What is required: Skip the pictures, please, and write out exactly every line from the one containing "Task: Click the" through the end of the listing below.

::::::::

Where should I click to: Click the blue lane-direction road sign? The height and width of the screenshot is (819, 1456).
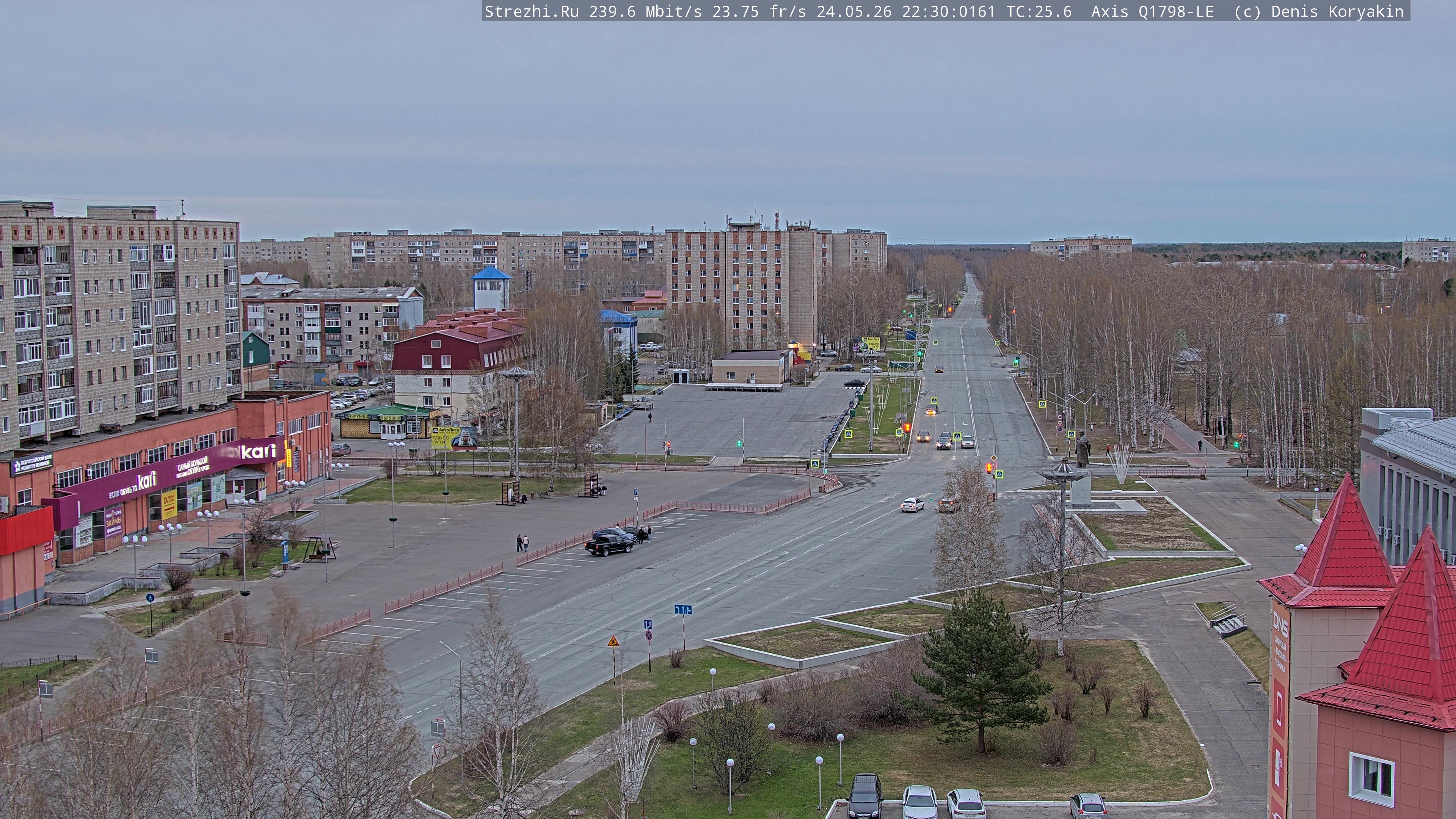click(x=683, y=609)
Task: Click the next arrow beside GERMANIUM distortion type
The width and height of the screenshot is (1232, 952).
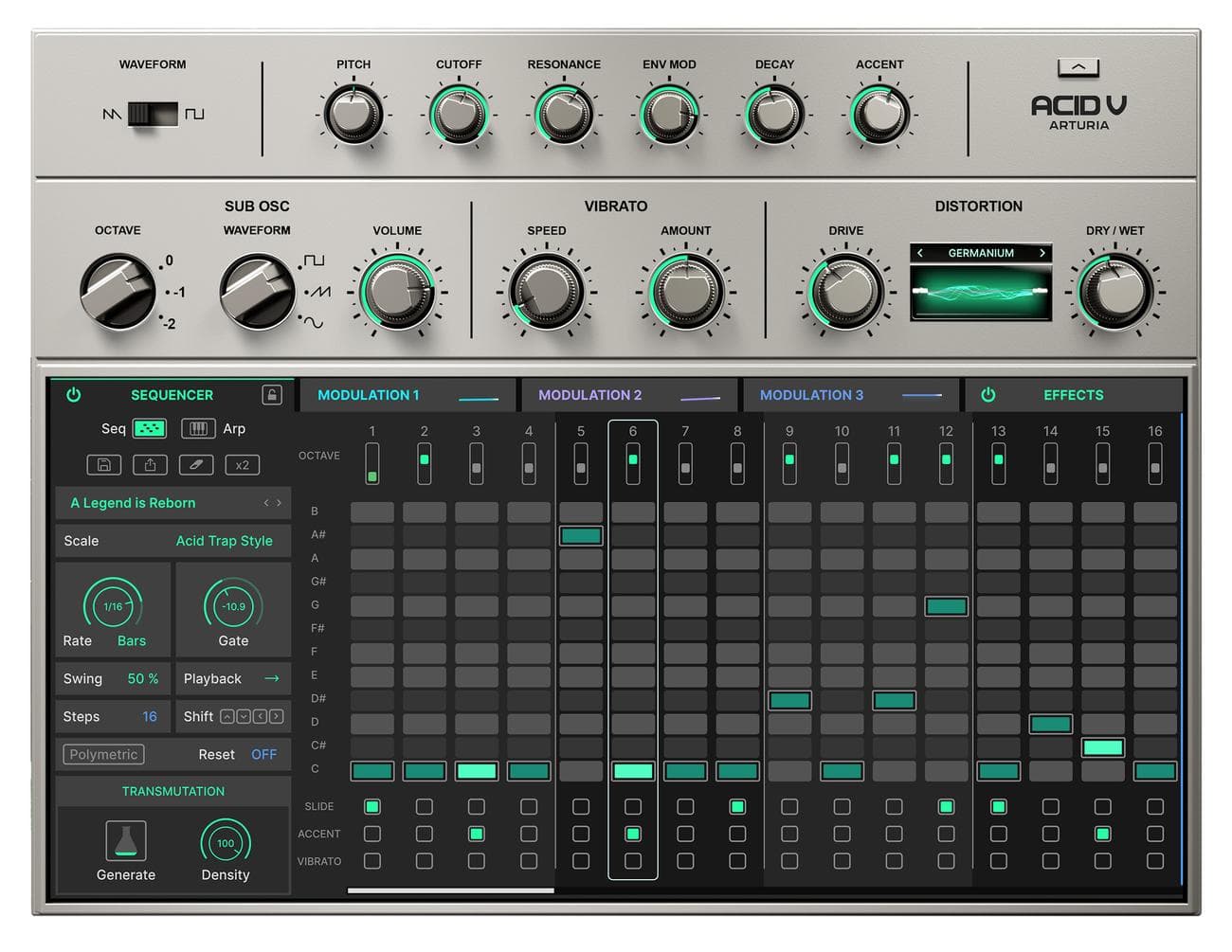Action: click(x=1042, y=253)
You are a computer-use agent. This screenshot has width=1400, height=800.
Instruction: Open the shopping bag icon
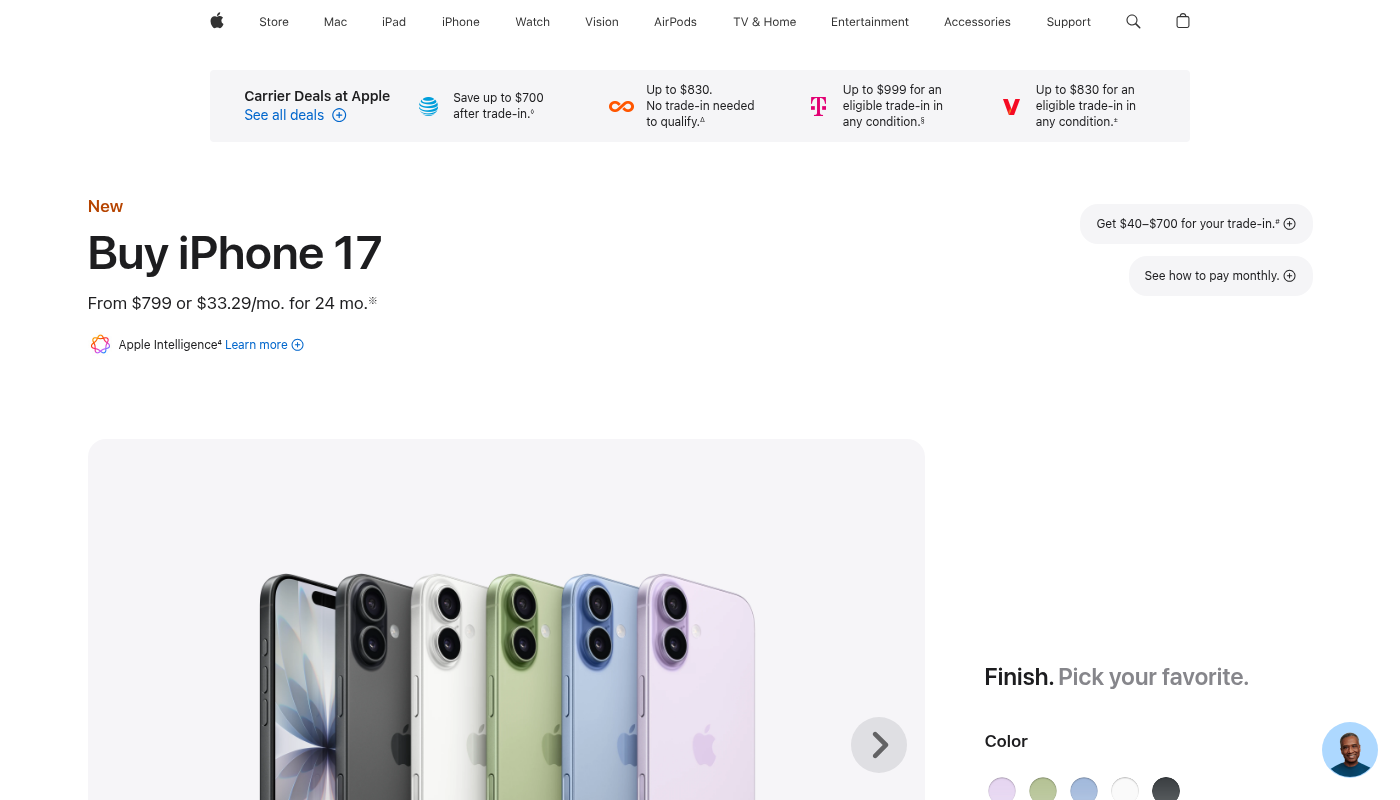coord(1183,21)
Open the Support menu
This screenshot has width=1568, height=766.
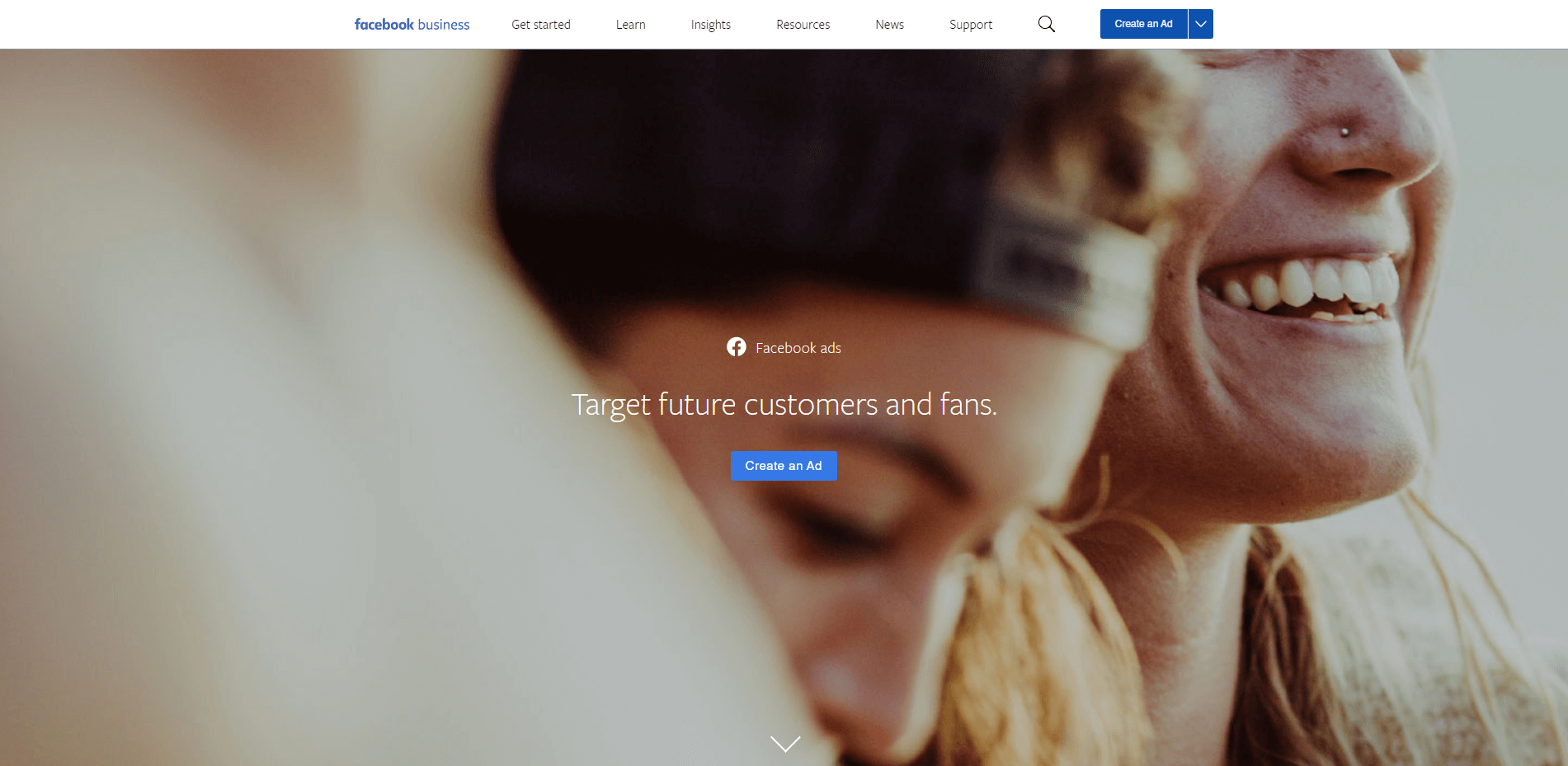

::::::::

Answer for the task:
Task: Click the next arrow beside GERMANIUM distortion type
The width and height of the screenshot is (1232, 952).
Action: click(x=1042, y=253)
You are a computer-use agent. This screenshot has width=1400, height=800.
Instruction: Open the shopping bag icon
coord(1183,21)
Open the Support menu
This screenshot has width=1568, height=766.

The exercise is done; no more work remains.